Screenshot grounding data
=== Section Start ===

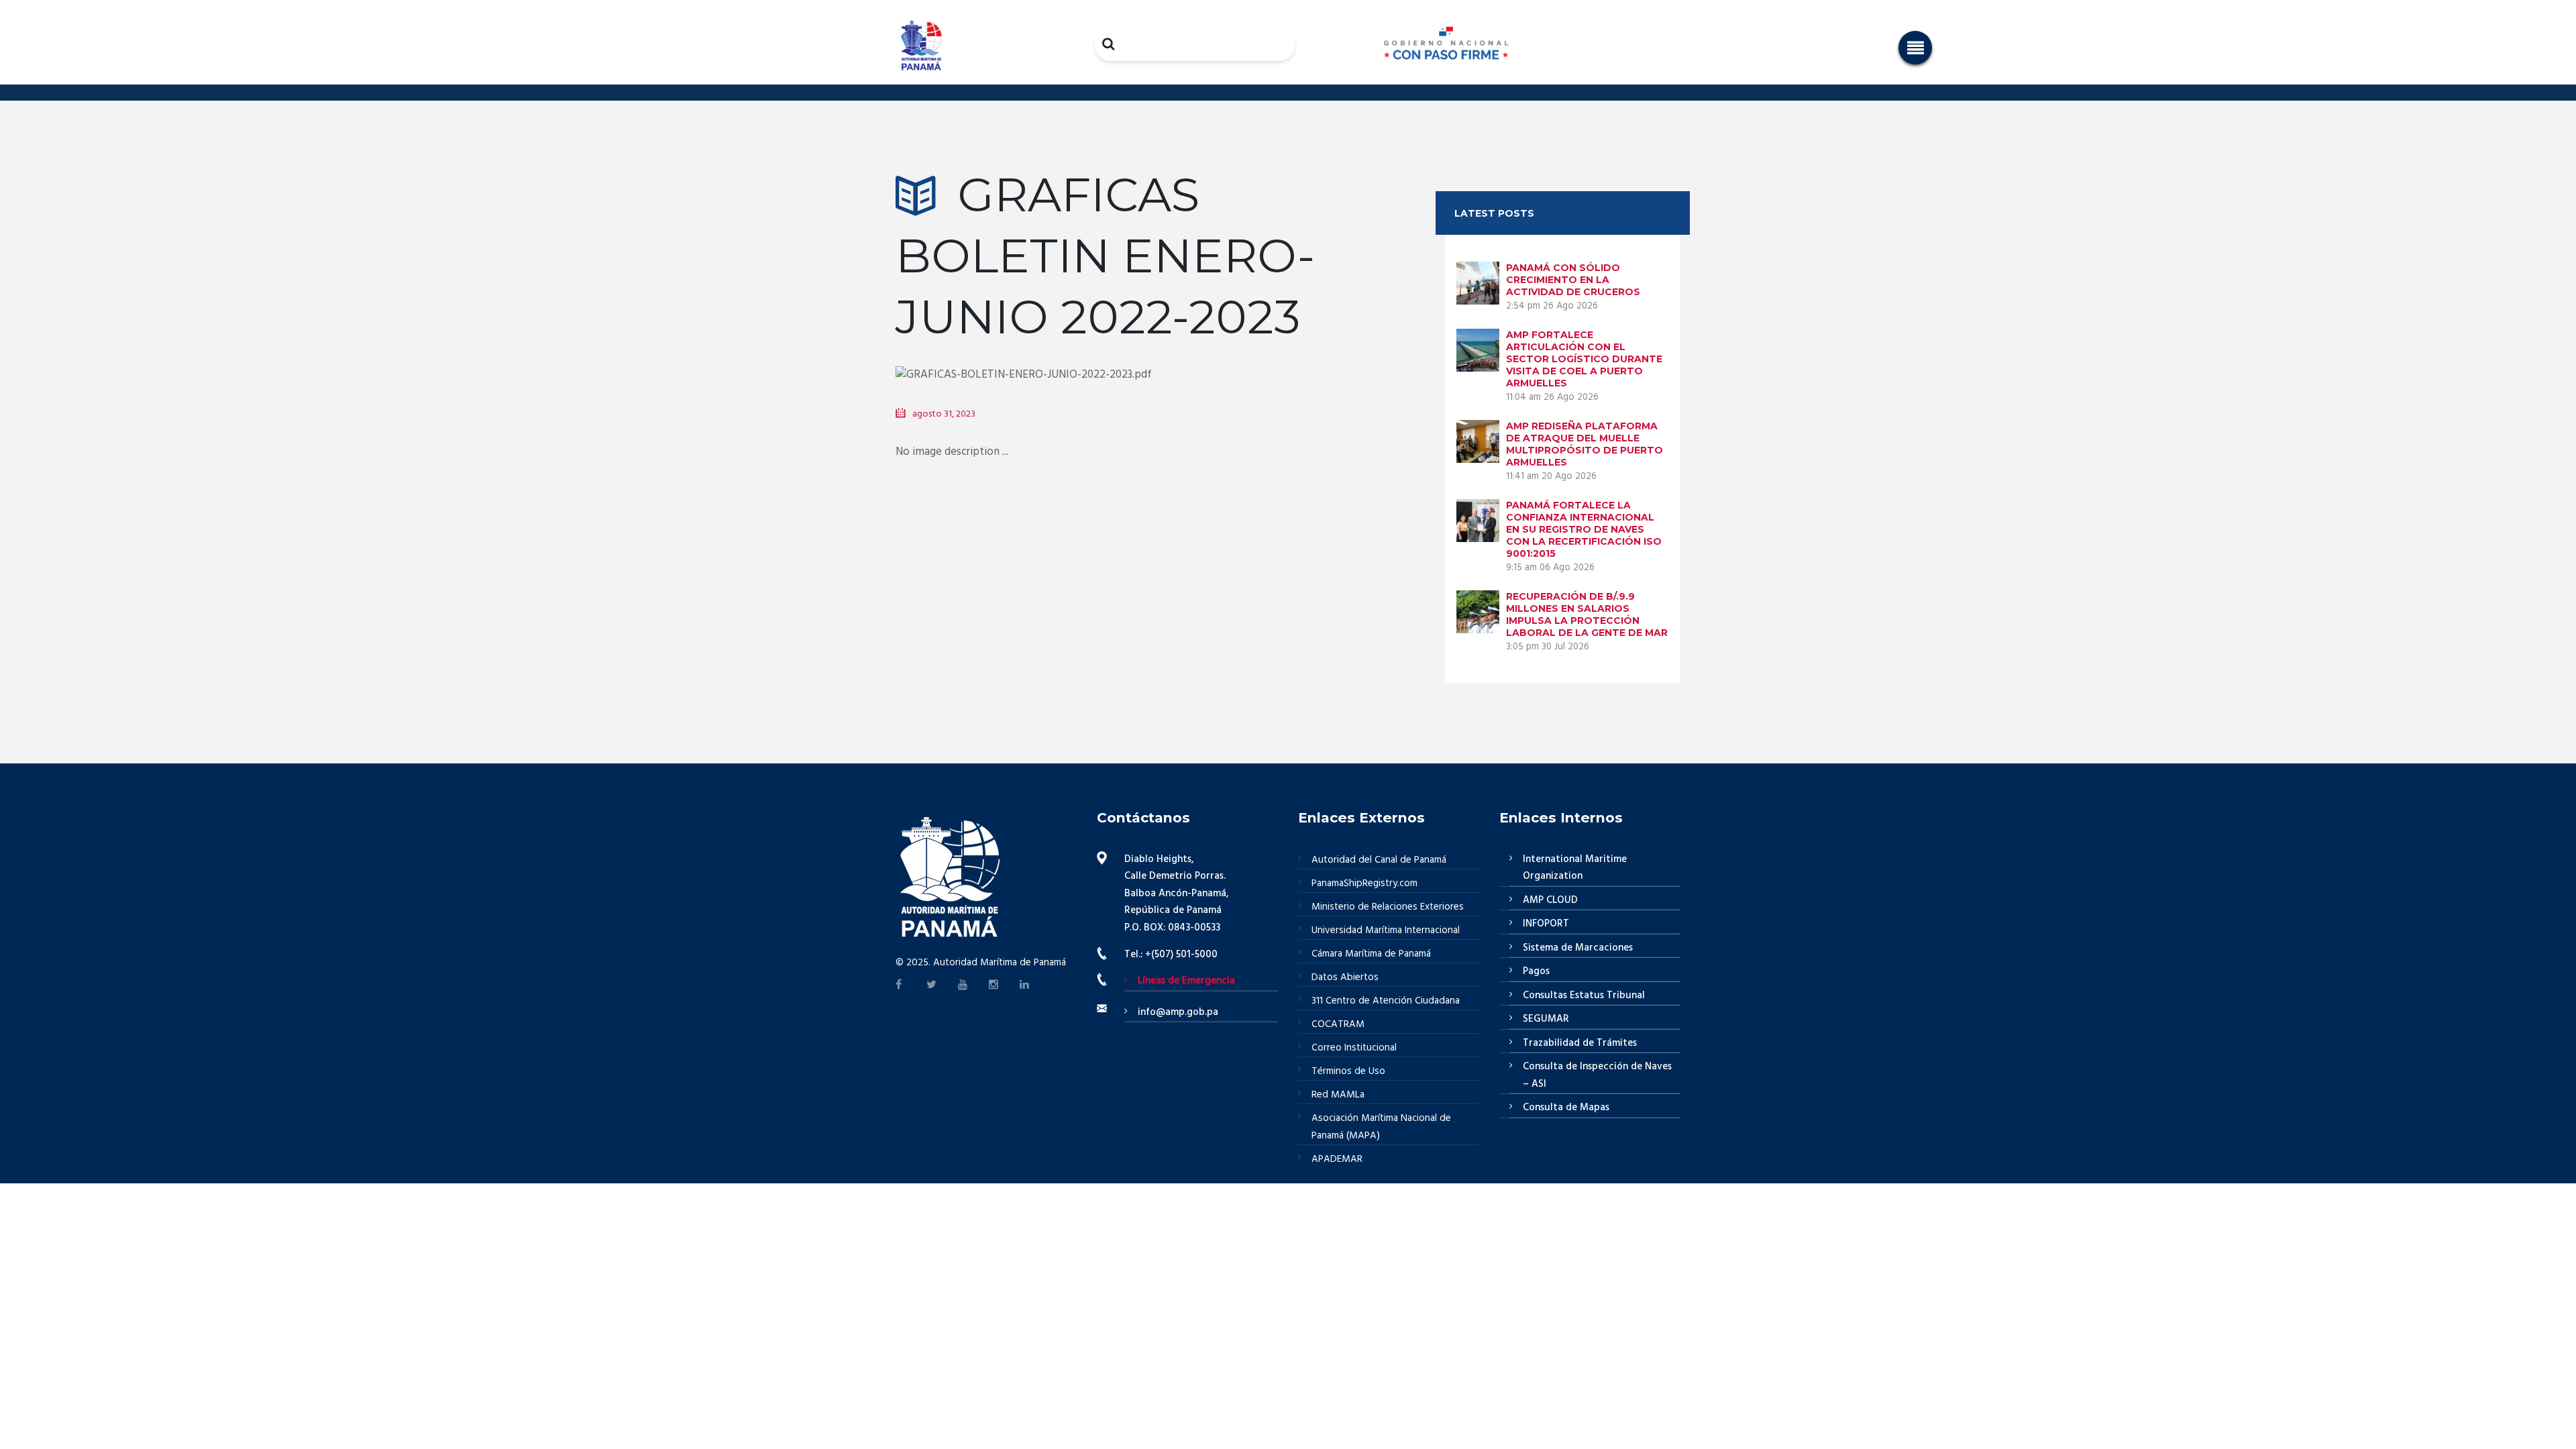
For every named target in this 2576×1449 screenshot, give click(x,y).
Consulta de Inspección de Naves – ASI (1597, 1075)
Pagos (1536, 971)
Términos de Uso (1348, 1071)
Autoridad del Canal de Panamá (1378, 860)
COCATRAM (1337, 1024)
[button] (1915, 47)
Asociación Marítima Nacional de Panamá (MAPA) (1381, 1127)
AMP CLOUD (1550, 900)
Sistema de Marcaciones (1578, 948)
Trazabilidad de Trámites (1580, 1043)
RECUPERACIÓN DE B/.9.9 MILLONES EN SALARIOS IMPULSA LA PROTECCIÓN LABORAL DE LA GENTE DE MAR (1587, 614)
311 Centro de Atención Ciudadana (1385, 1001)
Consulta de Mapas (1566, 1107)
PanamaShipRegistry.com (1364, 883)
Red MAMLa (1337, 1095)
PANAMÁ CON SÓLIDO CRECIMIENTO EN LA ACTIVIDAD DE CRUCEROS (1573, 280)
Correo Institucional (1354, 1048)
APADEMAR (1336, 1159)
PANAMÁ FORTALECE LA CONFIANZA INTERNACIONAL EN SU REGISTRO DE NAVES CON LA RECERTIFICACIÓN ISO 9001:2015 (1584, 529)
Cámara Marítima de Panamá (1371, 954)
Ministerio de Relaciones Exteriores (1387, 907)
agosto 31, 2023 (943, 414)
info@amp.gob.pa (1178, 1012)
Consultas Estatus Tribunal (1584, 995)
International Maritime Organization (1575, 868)
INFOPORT (1546, 924)
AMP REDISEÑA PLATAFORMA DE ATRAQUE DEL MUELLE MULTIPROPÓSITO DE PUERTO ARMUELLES (1584, 444)
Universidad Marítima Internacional (1385, 930)
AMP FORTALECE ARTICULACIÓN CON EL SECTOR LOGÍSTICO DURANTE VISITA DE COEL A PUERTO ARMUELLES (1584, 359)
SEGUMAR (1546, 1019)
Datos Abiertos (1345, 977)
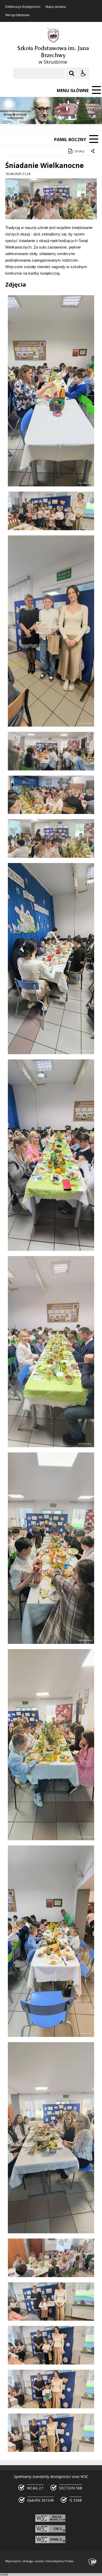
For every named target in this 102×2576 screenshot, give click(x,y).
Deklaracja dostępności (22, 6)
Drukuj (79, 151)
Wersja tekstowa (17, 15)
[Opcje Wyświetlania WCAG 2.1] (83, 73)
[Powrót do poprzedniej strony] (93, 151)
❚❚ (10, 115)
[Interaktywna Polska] (92, 2561)
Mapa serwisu (56, 6)
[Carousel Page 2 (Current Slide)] (56, 115)
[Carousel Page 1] (51, 115)
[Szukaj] (71, 73)
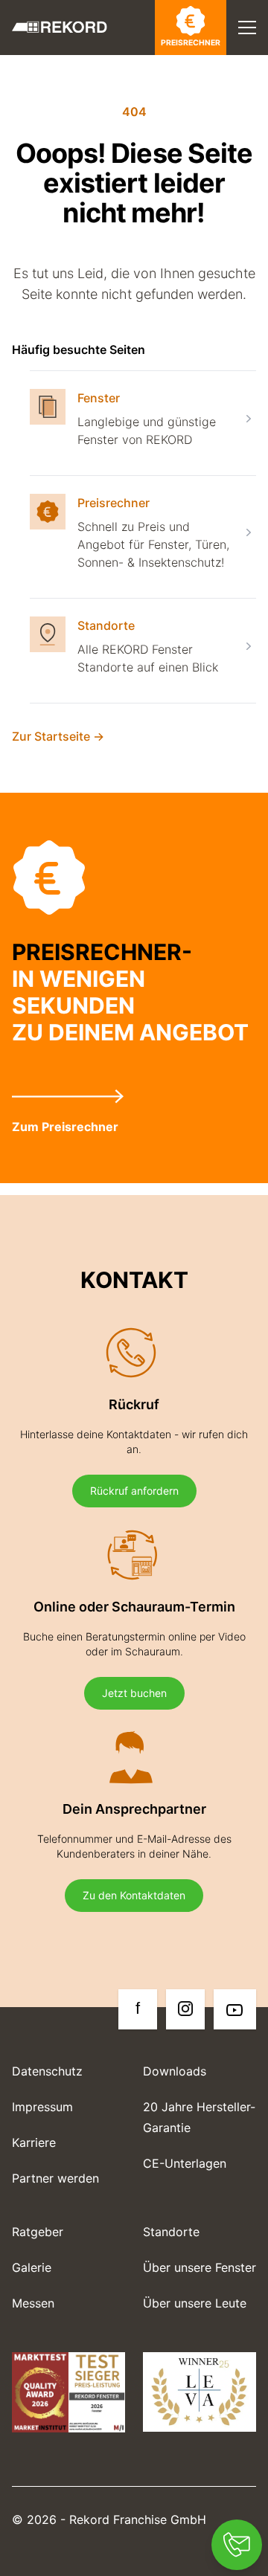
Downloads (174, 2071)
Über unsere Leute (194, 2303)
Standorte (106, 625)
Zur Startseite (58, 736)
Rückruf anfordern (134, 1490)
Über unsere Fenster (199, 2267)
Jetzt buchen (134, 1693)
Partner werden (55, 2178)
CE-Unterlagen (184, 2163)
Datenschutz (47, 2071)
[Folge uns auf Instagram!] (185, 2009)
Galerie (31, 2267)
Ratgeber (37, 2231)
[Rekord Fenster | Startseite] (59, 27)
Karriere (34, 2142)
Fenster (98, 397)
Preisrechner (190, 43)
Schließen (189, 73)
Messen (33, 2303)
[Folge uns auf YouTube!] (235, 2009)
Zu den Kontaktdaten (134, 1895)
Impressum (42, 2106)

=== Section End ===

Try it
What is needed is an exact copy of the lines above, from the one containing "[button] (1915, 47)" through the one containing "Datos Abiertos (1345, 977)", with nothing added.

Reply
[button] (1915, 47)
Asociación Marítima Nacional de Panamá (MAPA) (1381, 1127)
AMP CLOUD (1550, 900)
Sistema de Marcaciones (1578, 948)
Trazabilidad de Trámites (1580, 1043)
RECUPERACIÓN DE B/.9.9 MILLONES EN SALARIOS IMPULSA LA PROTECCIÓN LABORAL DE LA GENTE DE MAR (1587, 614)
311 Centro de Atención Ciudadana (1385, 1001)
Consulta de Mapas (1566, 1107)
PanamaShipRegistry.com (1364, 883)
Red MAMLa (1337, 1095)
PANAMÁ CON SÓLIDO CRECIMIENTO EN LA ACTIVIDAD DE CRUCEROS (1573, 280)
Correo Institucional (1354, 1048)
APADEMAR (1336, 1159)
PANAMÁ FORTALECE LA CONFIANZA INTERNACIONAL EN SU REGISTRO DE NAVES CON LA RECERTIFICACIÓN ISO 9001:2015 (1584, 529)
Cámara Marítima de Panamá (1371, 954)
Ministerio de Relaciones Exteriores (1387, 907)
agosto 31, 2023 (943, 414)
info@amp.gob.pa (1178, 1012)
Consultas Estatus Tribunal (1584, 995)
International Maritime Organization (1575, 868)
INFOPORT (1546, 924)
AMP REDISEÑA PLATAFORMA DE ATRAQUE DEL MUELLE MULTIPROPÓSITO DE PUERTO ARMUELLES (1584, 444)
Universidad Marítima Internacional (1385, 930)
AMP FORTALECE ARTICULACIÓN CON EL SECTOR LOGÍSTICO DURANTE VISITA DE COEL A PUERTO ARMUELLES (1584, 359)
SEGUMAR (1546, 1019)
Datos Abiertos (1345, 977)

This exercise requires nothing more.